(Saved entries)
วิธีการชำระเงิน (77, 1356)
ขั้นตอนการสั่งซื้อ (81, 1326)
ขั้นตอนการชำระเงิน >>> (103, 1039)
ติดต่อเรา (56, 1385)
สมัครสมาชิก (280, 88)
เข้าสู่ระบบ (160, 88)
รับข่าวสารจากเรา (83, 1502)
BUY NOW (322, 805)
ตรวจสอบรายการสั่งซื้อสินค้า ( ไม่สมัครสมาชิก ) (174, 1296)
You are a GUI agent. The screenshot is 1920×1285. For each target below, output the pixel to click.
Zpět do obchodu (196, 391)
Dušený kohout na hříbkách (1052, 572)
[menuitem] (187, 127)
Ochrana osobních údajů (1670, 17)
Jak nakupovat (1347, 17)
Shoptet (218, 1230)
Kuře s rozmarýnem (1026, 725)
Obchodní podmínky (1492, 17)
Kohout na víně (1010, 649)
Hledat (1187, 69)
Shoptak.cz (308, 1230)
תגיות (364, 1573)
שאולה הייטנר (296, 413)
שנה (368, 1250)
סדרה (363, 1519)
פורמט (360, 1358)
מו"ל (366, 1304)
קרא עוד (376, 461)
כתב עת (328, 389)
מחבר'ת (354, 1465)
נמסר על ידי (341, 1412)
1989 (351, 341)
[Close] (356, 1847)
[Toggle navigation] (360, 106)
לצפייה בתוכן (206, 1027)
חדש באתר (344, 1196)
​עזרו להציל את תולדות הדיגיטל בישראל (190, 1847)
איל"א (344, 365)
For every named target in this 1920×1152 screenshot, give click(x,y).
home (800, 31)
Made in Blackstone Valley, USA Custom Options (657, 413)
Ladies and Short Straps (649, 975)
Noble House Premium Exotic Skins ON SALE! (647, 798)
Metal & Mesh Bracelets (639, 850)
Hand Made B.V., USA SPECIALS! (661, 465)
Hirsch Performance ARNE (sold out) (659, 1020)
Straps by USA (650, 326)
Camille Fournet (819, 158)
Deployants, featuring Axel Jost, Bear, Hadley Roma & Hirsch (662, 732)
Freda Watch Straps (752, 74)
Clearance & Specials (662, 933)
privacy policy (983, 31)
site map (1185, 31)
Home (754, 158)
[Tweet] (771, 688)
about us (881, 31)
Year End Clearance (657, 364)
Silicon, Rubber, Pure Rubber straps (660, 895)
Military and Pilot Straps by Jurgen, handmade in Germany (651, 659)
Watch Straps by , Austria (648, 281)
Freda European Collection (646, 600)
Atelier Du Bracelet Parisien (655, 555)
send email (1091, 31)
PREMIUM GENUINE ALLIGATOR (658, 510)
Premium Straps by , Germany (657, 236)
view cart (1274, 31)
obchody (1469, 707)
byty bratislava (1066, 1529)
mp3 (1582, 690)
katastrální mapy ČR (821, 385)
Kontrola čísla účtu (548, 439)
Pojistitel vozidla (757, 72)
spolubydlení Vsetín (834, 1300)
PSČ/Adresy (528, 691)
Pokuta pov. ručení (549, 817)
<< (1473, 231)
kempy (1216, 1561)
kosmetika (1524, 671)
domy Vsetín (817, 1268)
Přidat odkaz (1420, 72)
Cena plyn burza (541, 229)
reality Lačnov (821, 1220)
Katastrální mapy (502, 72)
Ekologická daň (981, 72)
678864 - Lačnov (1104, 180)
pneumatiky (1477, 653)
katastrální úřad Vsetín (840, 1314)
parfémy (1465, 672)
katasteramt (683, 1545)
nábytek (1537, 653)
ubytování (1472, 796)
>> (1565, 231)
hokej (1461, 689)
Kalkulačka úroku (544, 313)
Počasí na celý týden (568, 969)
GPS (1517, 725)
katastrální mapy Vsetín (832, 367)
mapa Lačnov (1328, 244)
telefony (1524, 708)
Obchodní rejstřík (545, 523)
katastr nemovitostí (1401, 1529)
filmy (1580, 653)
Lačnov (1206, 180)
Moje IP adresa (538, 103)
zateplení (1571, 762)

◆ **Your instructions**: Only the lines containing "Hirsch" are needed; copy each of them from the data.

◆ **Result of the task**:
Hirsch Performance ARNE (sold out) (659, 1020)
Deployants, featuring Axel Jost, Bear, Hadley Roma & Hirsch (662, 732)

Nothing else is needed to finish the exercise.